Rasekh and Karami [40] were able to detect fraud in pure and industrial fruit juices using an electronic nose. They showed that a MOS-based electronic nose with ANN could be an effective and highly efficient tool in the rapid and non-destructive classification of pure and industrial juices. Based on results obtained in this and previous studies, there is sufficient evidence to confirm that electronic-nose technologies are effective tools for the rapid detection, identification, and verification (authentication) of pure essential oils in commercial plant products.

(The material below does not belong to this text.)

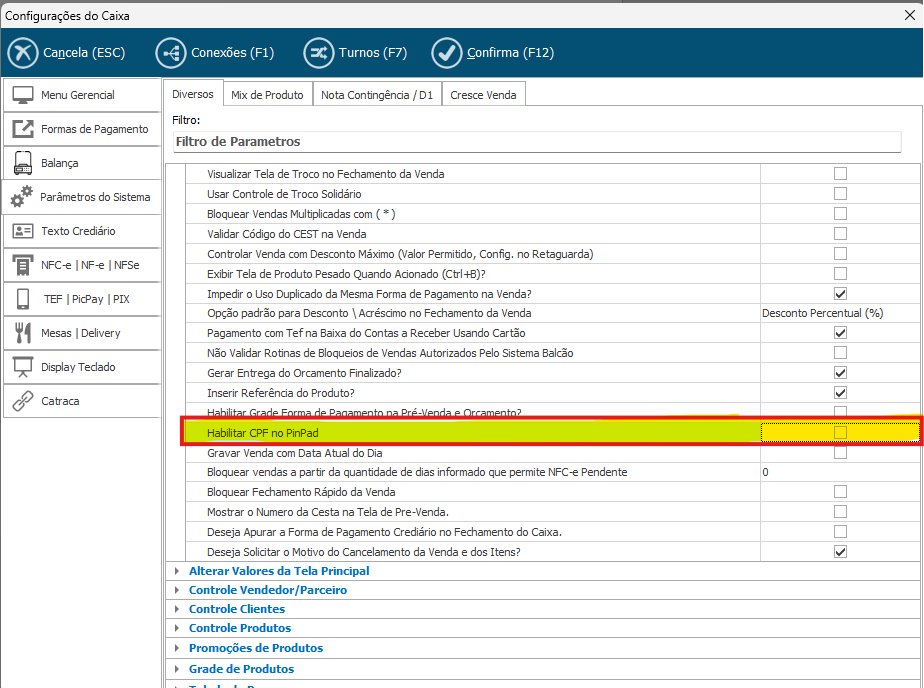Uncheck Inserir Referência do Produto checkbox
Image resolution: width=924 pixels, height=688 pixels.
coord(840,393)
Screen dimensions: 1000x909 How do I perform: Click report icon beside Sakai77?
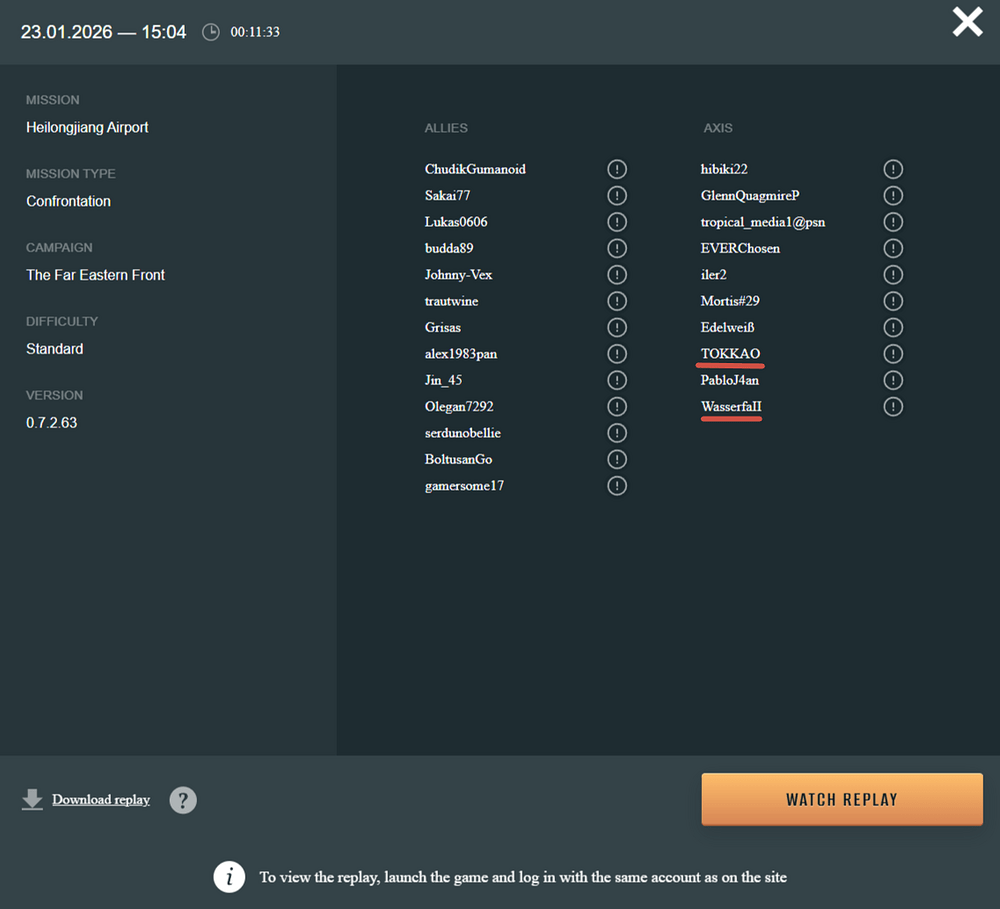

Previous studies have demonstrated that e-nose sensor data are subjected to considerable influence from environmental factors such as humidity, temperature, and even interference of air pollutants [41]. All experiments in this study were performed under constant temperature and humidity conditions. Consequently, the effects of these ambient parameters on sensor array responses of the MAU-9 e-nose were negligible.

5. Conclusions

The spatial separation of data clusters, derived from herbal and fruit e-nose PCA plots of e-nose sensor-array outputs, provided good evidence to indicate that the MAU-9 e-nose was capable of differentiating (discriminating) between sample types among the two groups of essential oil VOC emissions analyzed, those extracted from herbal leaves and fruits, due to significant differences in their volatile (VOC) content and chemical composition. Furthermore, the high precision of instrument performance, indicated by tight data clusters in PCA plots, suggested that the selected sensors in the sensor array were effective in detecting differences in VOC emissions from essential oils. Two MOS sensors, TGS813 and MQ135, had the highest loading coefficients, and accordingly contributed most to sample discriminations, providing the most important role in the classification of essential oils from the six plants species studied. Understanding the importance of each sensor in the classification of essential oils can help determine which sensors may be removed from the sensor array due to low contribution in sample discriminations. Consequently, e-nose instrument performance can be improved by replacing sensors having the lowest loading coefficients with sensors having higher loading coefficients.

The results from this study indicate that the MAU-9 electronic nose is a relatively simple, user-friendly tool and a reliable alternative to GC-MS for detecting and identifying aroma scent VOC emissions released from different types of essential oils derived from edible plants. The identification of specific sensors in the sensor array that yields the largest capabilities for discriminating specific types of essential oil volatiles, provides a means for designing a more efficient e-nose system with fewer select sensors that are VOC target-specific and thus most sensitive to specific categories of plant-derived essential oil volatiles in order to achieve more accurate and effective e-nose discriminations.